**The task**
Begin at the line that has "Click the 帮助(H) button" and stop at the end of the records, then write those lines again, substituting "drop-down list" for "dropdown" and keeping everything else the same. Leave the pictures out of your answer.

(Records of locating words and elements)
== == ==

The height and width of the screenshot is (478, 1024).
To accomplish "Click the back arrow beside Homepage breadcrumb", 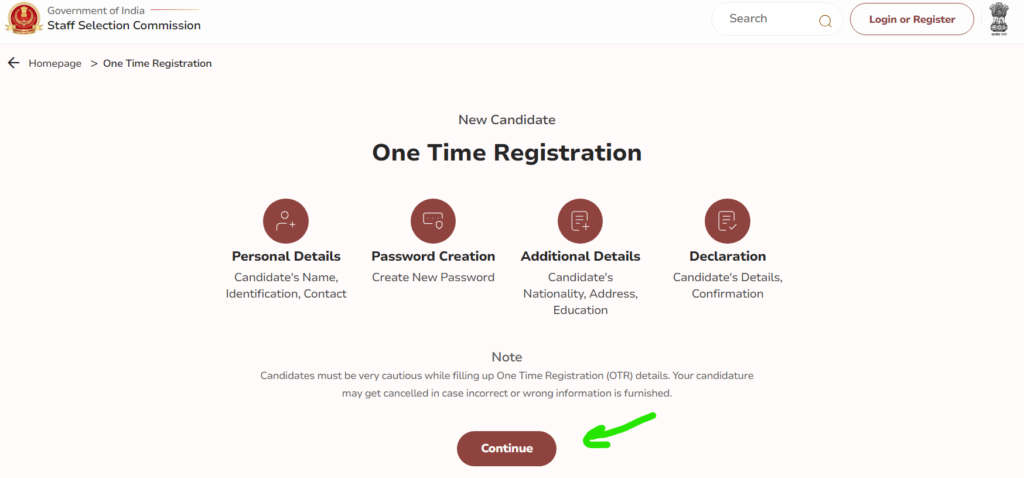I will click(13, 63).
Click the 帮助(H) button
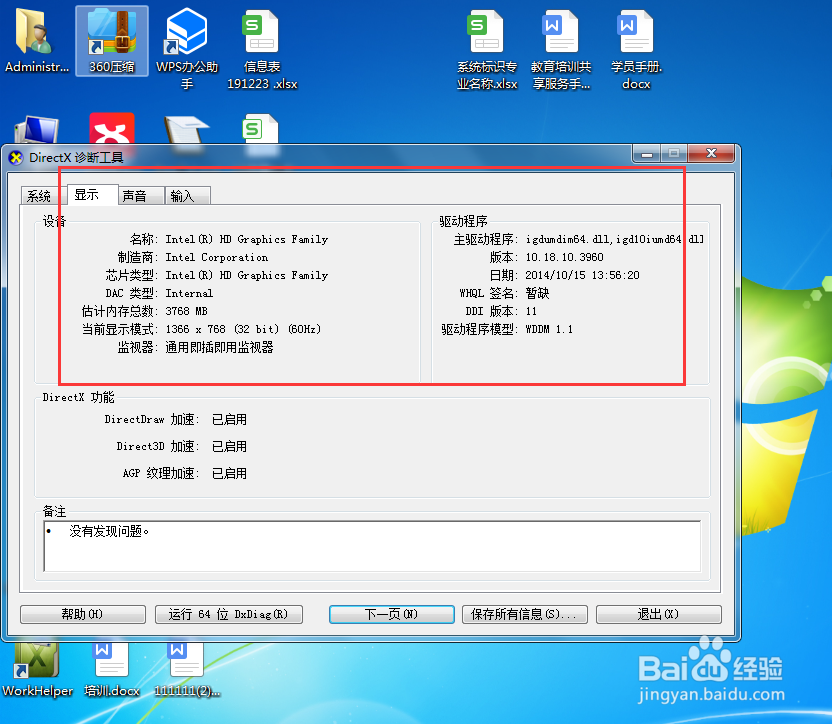 [x=82, y=614]
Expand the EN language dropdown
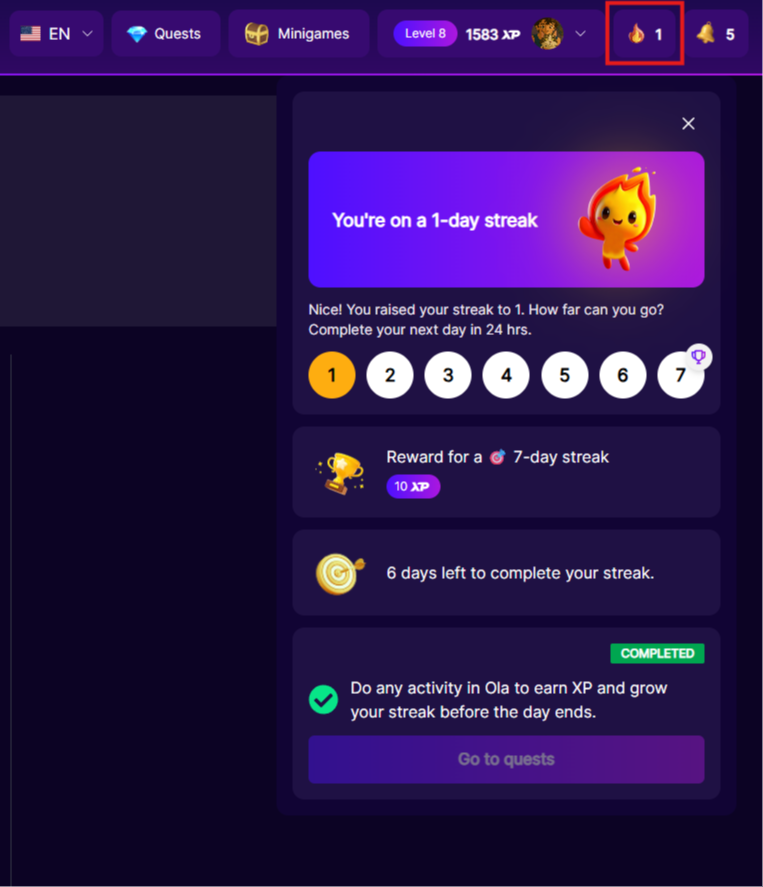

== == ==

**Output of the task**
Click the 帮助(H) button
 [x=82, y=614]
Expand the EN language drop-down list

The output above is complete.